Eine neue Bürgerlichkeit
Ein so modernisiertes, aber in den historischen Wurzeln der Tradition stehendes Verständnis von Bürgertum kann auch heute als eine Richtschnur gelten, mit Extremen umzugehen und den Diskurs zwischen unterschiedlichen Denk- und Lebensformen zu suchen und zu finden.
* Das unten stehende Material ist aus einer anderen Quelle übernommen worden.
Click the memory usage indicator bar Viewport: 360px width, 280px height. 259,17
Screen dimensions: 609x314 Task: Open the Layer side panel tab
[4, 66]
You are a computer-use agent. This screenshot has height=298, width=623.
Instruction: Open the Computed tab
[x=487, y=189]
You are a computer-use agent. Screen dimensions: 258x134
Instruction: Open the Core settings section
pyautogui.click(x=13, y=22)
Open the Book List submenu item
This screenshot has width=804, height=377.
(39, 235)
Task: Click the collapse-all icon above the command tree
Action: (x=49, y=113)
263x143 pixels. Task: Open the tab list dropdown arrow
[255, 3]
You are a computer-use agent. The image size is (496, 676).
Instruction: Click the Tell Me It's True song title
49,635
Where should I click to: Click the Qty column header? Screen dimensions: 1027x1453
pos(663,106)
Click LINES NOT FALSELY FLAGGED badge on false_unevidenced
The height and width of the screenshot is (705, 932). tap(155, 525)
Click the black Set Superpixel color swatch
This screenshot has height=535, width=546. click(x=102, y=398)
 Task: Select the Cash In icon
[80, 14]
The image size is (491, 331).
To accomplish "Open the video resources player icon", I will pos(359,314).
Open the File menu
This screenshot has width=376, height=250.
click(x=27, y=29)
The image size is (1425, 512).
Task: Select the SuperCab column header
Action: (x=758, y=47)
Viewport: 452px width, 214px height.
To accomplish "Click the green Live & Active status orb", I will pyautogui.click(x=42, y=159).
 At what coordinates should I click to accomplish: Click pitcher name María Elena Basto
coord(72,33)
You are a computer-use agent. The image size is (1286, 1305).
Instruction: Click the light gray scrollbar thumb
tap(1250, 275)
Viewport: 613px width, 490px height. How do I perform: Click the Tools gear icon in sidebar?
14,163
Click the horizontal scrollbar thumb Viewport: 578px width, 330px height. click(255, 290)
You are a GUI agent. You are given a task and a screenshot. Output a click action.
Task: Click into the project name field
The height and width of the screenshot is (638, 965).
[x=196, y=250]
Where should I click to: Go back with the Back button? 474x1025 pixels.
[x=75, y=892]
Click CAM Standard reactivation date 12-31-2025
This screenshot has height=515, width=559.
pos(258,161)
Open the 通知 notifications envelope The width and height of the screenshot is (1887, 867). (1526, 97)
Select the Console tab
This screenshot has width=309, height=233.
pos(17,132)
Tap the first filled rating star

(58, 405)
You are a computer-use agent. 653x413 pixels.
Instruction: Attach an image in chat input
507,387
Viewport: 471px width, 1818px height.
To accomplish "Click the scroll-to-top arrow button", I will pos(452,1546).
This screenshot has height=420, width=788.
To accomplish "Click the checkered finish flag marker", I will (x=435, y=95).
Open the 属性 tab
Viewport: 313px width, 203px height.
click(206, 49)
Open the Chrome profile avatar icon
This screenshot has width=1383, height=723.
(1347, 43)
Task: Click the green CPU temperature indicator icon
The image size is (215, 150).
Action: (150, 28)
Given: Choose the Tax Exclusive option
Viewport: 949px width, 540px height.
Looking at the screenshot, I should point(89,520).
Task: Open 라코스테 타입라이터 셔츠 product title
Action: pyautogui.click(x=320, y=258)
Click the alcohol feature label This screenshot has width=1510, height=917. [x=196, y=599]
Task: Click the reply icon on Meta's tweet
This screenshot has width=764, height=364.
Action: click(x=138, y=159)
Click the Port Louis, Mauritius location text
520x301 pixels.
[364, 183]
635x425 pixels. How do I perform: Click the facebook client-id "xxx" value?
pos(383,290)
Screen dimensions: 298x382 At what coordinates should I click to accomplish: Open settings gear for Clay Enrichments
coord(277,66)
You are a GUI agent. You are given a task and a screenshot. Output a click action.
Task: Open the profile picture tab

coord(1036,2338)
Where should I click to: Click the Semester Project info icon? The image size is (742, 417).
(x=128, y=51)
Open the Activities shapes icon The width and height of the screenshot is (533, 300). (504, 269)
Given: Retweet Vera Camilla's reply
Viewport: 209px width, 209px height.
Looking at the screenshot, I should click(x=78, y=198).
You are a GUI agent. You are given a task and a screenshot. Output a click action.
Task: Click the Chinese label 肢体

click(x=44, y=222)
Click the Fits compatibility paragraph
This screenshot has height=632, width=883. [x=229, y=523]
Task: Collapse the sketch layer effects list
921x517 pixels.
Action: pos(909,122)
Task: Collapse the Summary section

Wir leben derzeit in Umbruchzeiten. Viele Routinen der klassischen Industriegesellschaft, des klassischen Parteiensystems und nicht zuletzt bisheriger ökonomischer Kontinuitäten und ökologischer Fragen stehen vor großen Herausforderungen. Es wäre zu wünschen, dass es gelingt, Fragen einer Neugestaltung in einem bürgerlichen Sinne zu führen. Bürgerlich wäre daran dann nicht die Lösung selbst, darüber muss trefflich gestritten werden, aber die Form der Lösungsfindung. Denn genau das war die Spannung, in der Bürgerlichkeit historisch stets stand. Dieser Spannung und Widersprüchlichkeit ins Auge zu sehen, wäre bürgerlich in einem geradezu emphatischen Sinne.